### ЗАДАНИЕ A
Назовите раннюю работу 1843 года, в положениях которой Барретт, согласно отрывку о марксизме и феминизме, нашла сходные предпосылки феминистской теории.
### ЗАДАНИЕ B
Подхватите отрывок о марксизме и феминизме и напишите его продолжение, начиная сразу после последнего предложения.

### ФРАГМЕНТ ДОКУМЕНТА
------------------------------

Несмотря на такие попытки «спасти» марксизм для феминизма, некоторые критики тем не менее полагают, что ключевые положения марксистской теории не являются гендерно нейтральными. Хотя Маркс и не применил их к женщинам, но в любом случае они отражают мужской взгляд на мир (подобно либеральным идеям о разуме, автономии и конкуренции), который не принимает во внимание женские потребности и женский опыт. Так, например, отмечается, что концепция «производительного труда» опирается на мужскую парадигму деятельности, которая игнорирует домашнюю работу женщин. Одновременно акцент на приоритете экономических классовых интересов и противоречий не позволяет учесть возможность объединения всех женщин независимо от их экономического положения (а также игнорирует расовое разделение в обществе). Другие критики утверждают, что вся концепция исторического развития как процесса покорения природы человеком отражает истинно мужской подход, из-за которого сегодня происходит экологический кризис, и стремлению покорить или победить природу противостоит женский подход, основанный на взаимодействии с ней и понимании ее. Защитники марксизма, однако, возражают, что, несмотря на очевидные ограничения, его идеи являются истинными открытиями. Так, Вогел утверждала, что, хотя сам Маркс и не развивал феминистские аспекты своих экономических категорий, они тем не менее содержат необходимые посылки для понимания домашнего труда и роли женщин в капиталистической экономике. Она считает, что при их правильном применении положения Маркса позволяют нам понять, как пролетарская семья и распределение половых ролей внутри нее служат капиталистическим потребностям через «воспроизводство рабочей силы». Это означает, что, хотя и Энгельс мог ошибаться, считая передачу собственности основной экономической функцией семьи и не замечая угнетения женщин в среде рабочего класса, тем не менее причины угнетения по признаку пола в семье и обществе действительно происходят из экономических условий (Vogel 1983; дальнейшее обсуждение этих идей см. в гл.13).

Барретт обнаружила сходные предпосылки феминистской теории в марксистской концепции идеологии и отчуждения и в положениях, изложенных в ранней работе «К еврейскому вопросу» (1843). Для Маркса и Энгельса идеи не были неизменными или неисторичными, а являлись продуктом реальных человеческих жизней и опытов. Любая идеология, по их мнению, это комплекс таких утверждений, в которых содержится попытка понять устройств мира, но которые, будучи увязаны с конкретными классовыми отношениями, могут лишь частично объяснить реальность. Основанная на конкретном опыте, идеология может содержать в себе элементы истины, но в то же время она искажена узкими классовыми интересами и убеждениями. Обычно правящий экономический класс способен навязать свое понимание реальности всему обществу. Поэтому идеология становится важным средством, с помощью которого правящий класс удерживает свою власть, и «мысли господствующего класса являются в каждую эпоху господствующими мыслями»[64]. Как отмечает Барретт, применение этой идеи к пониманию того, как мужчины могли сохранять контроль над женщинами через контроль над их мышлением, очень плодотворно. Однако она предупреждает об опасности прямого перенесения этой концепции в сферу политик пола, которые могут не основываться на экономических отношениях того же плана. Как она пишет, Маркс предлагает нам скорее «догадку, метафору для дальнейших размышлений, но едва ли готовую проработку или теоретическое изложение гендерной идеологии» (Barrett, 1987, р. 53).

------------------------------

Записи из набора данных

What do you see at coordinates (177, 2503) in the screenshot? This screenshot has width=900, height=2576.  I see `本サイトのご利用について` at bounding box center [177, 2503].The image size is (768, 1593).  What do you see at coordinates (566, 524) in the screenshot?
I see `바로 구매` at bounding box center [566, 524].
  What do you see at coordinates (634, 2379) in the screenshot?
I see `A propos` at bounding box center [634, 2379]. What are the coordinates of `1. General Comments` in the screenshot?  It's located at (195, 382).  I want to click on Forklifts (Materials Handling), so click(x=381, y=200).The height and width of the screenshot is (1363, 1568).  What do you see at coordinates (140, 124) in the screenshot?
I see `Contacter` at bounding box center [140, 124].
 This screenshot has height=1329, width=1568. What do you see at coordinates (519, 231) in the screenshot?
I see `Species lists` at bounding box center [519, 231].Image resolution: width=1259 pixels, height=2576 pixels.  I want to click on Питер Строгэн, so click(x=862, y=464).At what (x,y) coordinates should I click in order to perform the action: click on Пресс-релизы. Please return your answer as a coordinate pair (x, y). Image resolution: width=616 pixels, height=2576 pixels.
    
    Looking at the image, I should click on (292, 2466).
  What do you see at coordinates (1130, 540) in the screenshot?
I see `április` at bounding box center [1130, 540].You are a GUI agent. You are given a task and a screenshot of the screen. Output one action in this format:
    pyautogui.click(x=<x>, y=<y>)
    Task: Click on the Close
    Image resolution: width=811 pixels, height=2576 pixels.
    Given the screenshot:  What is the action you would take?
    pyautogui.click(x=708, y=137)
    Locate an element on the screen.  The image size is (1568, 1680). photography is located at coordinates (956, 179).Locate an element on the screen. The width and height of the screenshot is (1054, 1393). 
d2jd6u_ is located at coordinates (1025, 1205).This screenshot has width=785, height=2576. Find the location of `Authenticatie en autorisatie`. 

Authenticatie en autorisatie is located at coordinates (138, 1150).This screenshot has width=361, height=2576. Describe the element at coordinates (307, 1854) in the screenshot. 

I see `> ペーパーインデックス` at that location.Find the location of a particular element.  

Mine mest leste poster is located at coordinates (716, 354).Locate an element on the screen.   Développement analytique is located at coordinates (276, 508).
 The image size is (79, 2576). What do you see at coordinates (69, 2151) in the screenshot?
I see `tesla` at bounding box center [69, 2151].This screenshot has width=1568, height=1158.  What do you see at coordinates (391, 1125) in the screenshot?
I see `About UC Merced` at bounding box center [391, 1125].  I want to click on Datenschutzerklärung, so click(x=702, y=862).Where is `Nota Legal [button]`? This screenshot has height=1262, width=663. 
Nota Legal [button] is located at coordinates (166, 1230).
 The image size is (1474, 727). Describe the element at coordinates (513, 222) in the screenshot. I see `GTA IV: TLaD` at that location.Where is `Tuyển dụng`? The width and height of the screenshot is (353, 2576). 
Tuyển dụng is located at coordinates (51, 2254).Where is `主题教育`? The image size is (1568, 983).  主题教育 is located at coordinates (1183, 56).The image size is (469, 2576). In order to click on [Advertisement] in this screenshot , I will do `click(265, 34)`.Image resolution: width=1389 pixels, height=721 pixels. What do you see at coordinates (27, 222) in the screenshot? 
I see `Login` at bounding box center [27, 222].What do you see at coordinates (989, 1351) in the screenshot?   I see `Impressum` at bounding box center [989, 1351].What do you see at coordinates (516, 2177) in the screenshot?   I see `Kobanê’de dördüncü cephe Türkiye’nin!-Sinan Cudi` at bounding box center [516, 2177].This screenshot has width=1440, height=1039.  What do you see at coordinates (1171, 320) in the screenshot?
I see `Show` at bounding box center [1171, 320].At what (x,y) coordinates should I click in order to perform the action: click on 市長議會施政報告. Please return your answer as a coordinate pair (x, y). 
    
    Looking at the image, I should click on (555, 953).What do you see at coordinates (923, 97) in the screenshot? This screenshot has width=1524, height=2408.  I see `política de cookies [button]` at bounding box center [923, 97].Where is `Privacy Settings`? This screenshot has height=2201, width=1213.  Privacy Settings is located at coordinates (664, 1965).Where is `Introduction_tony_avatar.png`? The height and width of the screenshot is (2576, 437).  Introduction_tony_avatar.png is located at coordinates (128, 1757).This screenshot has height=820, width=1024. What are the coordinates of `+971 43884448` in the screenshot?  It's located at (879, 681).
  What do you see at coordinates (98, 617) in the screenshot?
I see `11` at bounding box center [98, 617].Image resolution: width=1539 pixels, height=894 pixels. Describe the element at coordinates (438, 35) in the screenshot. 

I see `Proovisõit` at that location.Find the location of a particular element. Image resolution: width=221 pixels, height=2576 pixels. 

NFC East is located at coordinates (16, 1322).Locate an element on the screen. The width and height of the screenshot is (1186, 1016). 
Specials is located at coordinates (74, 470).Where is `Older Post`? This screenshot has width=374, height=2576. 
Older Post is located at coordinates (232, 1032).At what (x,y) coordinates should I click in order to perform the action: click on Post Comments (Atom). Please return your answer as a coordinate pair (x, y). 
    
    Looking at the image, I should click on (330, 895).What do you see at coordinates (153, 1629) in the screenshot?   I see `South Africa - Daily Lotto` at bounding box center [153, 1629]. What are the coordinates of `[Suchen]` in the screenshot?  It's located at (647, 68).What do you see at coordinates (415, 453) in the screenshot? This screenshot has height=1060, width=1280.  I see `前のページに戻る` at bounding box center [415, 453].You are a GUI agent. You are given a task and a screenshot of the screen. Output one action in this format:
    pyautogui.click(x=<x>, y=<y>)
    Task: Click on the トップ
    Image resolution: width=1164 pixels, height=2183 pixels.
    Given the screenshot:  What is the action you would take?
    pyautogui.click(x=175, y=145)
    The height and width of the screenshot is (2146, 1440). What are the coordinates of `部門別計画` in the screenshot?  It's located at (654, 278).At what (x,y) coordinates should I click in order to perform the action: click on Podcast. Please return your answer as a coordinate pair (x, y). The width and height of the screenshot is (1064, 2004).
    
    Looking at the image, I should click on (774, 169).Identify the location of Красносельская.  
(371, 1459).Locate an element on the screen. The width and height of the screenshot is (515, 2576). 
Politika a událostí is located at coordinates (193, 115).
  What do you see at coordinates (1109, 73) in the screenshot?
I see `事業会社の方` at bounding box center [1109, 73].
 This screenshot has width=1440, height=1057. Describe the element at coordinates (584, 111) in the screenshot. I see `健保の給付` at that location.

------------------------------

### РЕЗУЛЬТАТ УПРАЖНЕНИЯ A
«К еврейскому вопросу».

### РЕЗУЛЬТАТ УПРАЖНЕНИЯ B
Концепция отчуждения, имеющая особое значение в ранних трудах Маркса, также содержит потенциальные феминистские открытия, но отнюдь не готовую феминистскую теорию. Восходя к философии Гегеля, это понятие фокусируется на идее утраты человеком контроля над тем, что он сам создал. Как мы видели, Маркс считал производительную деятельность человека движущей силой развития истории. Однако по мере усиления производи; тельных сил утратилась способность человека контролировать или понимать процесс этой деятельности. То, что прежде являлось выражением человеческого творческого потенциала, стало просто средством для достижения цели — денег. Из этого следует, что производство стало отчужденным, навязанным действием, а рабочий полностью утратил контроль над продуктами своего труда, более того, чем больше он производил, тем выше становился уровень его бедности. Этот процесс окончательно оформился в условиях капиталистического производства, при котором максимальное разделение труда уничтожило остатки творчества или удовлетворенности трудом, а бедность стала абсолютной при огромном увеличении богатства. Однако в то же время процесс отчуждения создает условия для возникновения новой, более развитой формы общества, в которой человек сможет пользоваться всеми преимуществами технологического прогресса и производственной кооперации. Таким образом,

«коммунизм как положительное упразднение частной собственности — этого самоотчуждения человека — и в силу этого как подлинное присвоение человеческой сущности человеком и для человека, а потому как полное, происходящее сознательным образом и с сохранением всего богатства предшествующего развития возвращение человека к самому себе как к человеку общественному, т. е. человечному»[65].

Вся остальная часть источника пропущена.